→ Supplied material:
----

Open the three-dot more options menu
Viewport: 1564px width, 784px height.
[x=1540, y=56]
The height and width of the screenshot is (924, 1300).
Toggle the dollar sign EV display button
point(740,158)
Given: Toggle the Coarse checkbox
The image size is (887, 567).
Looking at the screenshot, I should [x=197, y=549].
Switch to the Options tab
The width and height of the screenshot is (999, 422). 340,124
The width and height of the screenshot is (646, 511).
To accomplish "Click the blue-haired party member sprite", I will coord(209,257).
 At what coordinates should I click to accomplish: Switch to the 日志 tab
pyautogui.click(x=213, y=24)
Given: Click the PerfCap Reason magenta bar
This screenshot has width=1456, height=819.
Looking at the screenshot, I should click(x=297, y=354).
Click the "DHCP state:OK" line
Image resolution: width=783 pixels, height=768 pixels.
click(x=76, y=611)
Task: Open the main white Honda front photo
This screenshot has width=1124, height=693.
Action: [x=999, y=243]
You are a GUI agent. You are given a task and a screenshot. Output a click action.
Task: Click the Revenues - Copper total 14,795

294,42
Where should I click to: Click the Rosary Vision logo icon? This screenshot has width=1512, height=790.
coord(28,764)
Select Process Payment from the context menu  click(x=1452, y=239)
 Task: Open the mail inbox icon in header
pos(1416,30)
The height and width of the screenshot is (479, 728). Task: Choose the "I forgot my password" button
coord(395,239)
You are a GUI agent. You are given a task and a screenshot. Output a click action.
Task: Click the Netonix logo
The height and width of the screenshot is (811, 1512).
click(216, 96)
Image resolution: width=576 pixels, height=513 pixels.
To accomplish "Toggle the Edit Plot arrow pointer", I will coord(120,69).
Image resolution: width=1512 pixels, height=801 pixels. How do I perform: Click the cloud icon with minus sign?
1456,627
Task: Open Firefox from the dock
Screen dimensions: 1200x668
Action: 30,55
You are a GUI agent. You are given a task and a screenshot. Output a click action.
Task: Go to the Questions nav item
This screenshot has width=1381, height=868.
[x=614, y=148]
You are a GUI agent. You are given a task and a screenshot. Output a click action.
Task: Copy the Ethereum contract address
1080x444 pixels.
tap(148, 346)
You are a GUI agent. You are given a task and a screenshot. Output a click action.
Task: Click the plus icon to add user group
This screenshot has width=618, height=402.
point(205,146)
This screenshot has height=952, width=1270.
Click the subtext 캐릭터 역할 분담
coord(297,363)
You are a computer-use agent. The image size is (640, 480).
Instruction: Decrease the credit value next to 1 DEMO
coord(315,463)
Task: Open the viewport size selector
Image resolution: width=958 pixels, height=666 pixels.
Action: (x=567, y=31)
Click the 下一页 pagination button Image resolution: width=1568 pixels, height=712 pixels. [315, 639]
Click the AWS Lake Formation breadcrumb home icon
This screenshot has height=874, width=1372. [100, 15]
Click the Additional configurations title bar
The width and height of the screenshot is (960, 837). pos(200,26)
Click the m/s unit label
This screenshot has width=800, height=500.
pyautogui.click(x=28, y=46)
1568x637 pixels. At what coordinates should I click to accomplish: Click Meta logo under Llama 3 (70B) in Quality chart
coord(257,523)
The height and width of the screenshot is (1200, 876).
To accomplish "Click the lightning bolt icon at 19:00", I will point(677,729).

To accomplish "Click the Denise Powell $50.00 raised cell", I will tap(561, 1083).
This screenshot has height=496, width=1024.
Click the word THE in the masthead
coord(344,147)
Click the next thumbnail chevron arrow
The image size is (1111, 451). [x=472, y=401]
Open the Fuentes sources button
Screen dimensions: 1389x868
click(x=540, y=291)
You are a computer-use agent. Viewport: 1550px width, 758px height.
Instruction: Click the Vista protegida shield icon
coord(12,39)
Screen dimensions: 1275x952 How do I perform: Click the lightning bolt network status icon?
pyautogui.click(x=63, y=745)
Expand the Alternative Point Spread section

----

→ Set task: Reproduce the part of the items that opens with the line containing "Click the next thumbnail chevron arrow" and runs through the end of the items, keeping every line exactly as it appears.

→ Result:
Click the next thumbnail chevron arrow
The image size is (1111, 451). [x=472, y=401]
Open the Fuentes sources button
Screen dimensions: 1389x868
click(x=540, y=291)
You are a computer-use agent. Viewport: 1550px width, 758px height.
Instruction: Click the Vista protegida shield icon
coord(12,39)
Screen dimensions: 1275x952 How do I perform: Click the lightning bolt network status icon?
pyautogui.click(x=63, y=745)
Expand the Alternative Point Spread section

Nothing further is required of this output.